[EXERCISE INPUT — start]

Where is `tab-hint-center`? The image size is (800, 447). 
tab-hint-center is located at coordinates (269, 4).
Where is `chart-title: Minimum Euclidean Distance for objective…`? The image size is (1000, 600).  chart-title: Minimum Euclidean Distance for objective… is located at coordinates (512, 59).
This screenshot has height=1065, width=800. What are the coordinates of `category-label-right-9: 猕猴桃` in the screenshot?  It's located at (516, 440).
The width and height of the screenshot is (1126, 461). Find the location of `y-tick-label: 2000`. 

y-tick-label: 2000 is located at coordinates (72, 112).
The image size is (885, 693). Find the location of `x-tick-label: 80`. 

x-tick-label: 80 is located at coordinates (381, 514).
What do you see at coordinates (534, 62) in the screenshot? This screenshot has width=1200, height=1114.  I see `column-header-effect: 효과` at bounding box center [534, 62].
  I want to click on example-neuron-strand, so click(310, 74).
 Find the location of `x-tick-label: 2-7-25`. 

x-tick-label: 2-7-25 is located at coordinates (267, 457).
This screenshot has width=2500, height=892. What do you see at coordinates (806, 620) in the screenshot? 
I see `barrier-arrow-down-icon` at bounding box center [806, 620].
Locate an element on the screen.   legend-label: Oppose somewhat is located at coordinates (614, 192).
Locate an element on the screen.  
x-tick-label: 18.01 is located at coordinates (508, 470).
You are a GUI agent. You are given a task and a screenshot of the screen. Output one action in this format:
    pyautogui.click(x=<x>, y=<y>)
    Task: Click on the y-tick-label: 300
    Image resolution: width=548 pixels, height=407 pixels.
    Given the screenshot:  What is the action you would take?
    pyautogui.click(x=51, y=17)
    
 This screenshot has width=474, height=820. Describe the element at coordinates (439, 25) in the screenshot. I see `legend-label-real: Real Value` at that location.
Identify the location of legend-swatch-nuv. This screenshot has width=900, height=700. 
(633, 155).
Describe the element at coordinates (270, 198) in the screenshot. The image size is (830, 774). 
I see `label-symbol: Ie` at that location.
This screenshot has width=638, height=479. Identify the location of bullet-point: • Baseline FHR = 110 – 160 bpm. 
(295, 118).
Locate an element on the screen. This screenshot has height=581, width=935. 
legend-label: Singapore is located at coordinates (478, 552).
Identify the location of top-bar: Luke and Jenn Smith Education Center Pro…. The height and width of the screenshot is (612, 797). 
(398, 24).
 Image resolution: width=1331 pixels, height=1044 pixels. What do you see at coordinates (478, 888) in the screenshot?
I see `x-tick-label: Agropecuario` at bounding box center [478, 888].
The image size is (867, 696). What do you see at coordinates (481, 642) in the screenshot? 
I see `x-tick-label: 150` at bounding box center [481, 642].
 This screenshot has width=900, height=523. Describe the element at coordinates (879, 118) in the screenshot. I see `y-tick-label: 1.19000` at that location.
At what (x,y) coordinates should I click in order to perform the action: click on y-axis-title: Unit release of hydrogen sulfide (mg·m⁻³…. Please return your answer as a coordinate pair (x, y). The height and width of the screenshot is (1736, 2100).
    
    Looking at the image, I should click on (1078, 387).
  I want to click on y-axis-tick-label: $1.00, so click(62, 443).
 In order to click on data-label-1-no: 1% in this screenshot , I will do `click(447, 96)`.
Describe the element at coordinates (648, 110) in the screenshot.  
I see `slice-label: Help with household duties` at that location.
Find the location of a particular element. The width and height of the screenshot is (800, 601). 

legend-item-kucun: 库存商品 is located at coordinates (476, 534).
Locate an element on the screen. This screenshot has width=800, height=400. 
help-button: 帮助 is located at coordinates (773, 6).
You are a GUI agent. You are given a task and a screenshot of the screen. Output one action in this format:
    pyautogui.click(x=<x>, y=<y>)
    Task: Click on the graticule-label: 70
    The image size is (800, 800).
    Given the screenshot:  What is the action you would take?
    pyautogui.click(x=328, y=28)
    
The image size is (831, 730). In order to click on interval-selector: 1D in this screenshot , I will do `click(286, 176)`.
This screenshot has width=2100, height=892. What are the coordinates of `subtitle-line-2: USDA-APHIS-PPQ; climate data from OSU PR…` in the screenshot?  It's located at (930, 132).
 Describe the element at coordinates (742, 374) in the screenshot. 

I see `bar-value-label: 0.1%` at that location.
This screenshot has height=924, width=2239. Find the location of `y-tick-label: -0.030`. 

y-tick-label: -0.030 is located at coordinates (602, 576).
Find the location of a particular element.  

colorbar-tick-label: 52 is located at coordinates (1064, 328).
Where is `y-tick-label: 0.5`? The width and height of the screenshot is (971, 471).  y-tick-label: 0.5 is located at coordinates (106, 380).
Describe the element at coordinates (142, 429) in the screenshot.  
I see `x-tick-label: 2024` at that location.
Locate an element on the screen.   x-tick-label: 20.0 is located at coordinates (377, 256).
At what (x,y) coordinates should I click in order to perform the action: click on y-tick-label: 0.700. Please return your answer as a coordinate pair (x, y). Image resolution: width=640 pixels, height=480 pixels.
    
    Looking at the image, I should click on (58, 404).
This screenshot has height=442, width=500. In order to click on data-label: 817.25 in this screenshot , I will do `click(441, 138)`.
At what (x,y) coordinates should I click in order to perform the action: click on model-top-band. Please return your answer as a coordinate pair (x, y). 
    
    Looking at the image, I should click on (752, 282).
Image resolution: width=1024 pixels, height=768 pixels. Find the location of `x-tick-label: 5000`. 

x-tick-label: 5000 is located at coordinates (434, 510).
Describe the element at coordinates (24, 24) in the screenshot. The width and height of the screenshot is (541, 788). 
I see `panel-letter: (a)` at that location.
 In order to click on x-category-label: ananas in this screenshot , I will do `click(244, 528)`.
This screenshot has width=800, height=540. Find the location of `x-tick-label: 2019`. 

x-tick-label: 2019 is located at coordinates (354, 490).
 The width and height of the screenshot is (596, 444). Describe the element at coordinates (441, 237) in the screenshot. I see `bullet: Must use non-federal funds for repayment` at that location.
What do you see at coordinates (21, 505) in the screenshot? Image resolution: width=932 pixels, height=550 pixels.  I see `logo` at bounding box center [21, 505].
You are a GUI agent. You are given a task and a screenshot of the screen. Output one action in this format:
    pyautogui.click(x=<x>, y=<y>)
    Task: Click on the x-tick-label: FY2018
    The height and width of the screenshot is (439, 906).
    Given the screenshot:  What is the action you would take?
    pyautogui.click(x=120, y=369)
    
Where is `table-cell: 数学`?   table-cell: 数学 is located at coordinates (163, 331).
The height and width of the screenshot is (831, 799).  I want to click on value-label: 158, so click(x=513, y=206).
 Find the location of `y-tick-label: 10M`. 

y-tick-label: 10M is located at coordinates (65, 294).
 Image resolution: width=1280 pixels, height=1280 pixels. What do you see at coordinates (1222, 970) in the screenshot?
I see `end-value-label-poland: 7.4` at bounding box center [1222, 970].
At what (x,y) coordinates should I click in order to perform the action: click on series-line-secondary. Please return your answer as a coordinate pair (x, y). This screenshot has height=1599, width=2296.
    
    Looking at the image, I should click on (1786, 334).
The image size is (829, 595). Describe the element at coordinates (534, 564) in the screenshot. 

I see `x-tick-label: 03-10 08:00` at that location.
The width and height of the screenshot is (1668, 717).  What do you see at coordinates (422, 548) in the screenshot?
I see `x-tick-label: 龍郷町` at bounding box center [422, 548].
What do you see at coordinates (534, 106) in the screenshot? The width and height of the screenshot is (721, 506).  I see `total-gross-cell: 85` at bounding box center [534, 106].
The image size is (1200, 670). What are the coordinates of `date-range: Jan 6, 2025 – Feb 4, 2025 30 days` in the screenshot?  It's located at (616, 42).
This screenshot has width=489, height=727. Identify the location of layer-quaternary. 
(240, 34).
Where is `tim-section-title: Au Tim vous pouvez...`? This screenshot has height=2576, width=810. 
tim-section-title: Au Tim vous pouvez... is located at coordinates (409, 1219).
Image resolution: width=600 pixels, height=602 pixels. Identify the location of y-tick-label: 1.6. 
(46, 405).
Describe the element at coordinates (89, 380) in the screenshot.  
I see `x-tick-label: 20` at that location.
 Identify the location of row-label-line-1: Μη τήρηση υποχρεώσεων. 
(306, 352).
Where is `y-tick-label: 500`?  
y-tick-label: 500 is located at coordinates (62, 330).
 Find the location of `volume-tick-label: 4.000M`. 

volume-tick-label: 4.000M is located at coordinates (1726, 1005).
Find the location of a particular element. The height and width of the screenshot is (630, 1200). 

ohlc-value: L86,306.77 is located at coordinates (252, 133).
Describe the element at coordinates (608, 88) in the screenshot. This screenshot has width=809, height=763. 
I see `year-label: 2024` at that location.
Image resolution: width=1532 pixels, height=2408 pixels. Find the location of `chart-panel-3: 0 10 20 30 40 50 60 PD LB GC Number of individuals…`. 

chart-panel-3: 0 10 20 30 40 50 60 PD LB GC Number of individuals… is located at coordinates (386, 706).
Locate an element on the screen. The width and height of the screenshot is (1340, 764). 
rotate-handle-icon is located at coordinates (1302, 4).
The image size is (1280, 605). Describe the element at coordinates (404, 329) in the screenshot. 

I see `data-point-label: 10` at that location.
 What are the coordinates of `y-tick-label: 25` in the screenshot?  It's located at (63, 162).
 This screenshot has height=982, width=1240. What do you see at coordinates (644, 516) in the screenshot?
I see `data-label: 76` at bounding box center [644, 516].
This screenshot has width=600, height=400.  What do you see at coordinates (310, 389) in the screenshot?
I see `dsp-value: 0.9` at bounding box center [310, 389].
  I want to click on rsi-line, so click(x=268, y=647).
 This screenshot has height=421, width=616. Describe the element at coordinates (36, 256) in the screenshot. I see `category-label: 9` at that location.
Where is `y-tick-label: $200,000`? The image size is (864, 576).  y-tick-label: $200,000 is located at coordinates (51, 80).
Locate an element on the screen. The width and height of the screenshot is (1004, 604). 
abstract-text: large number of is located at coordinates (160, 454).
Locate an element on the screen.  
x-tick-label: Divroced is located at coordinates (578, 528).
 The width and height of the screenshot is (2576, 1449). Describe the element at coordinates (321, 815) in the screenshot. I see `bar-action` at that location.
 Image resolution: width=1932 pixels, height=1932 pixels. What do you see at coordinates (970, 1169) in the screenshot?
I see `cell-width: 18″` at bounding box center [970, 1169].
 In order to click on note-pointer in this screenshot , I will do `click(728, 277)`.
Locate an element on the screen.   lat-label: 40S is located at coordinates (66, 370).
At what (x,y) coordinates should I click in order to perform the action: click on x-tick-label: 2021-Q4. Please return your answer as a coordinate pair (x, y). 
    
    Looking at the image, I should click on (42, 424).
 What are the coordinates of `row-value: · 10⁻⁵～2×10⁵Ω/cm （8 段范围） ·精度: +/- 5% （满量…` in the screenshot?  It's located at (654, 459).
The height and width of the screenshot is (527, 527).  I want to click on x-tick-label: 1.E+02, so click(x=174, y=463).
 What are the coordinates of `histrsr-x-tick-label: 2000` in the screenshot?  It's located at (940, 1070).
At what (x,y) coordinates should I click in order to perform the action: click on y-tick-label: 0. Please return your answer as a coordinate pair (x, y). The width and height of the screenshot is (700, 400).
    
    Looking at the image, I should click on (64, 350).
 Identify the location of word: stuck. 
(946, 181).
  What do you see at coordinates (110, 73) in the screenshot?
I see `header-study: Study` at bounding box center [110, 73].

[EXERCISE INPUT — finish]

EXERCISE AIM:
Can you rewrite the stretch of the records above that opens with the line containing "is (1004, 604)." and closes with the line containing "abstract-text: large number" as a Markdown table with the columns Row and Line, leaving out blank lines?

SOLUTION TO THIS EXERCISE:
| Row | Line |
|---|---|
| 1 | Locate an element on the screen. The width and height of the screenshot is (1004, 604).  |
| 2 | abstract-text: large number of is located at coordinates (160, 454). |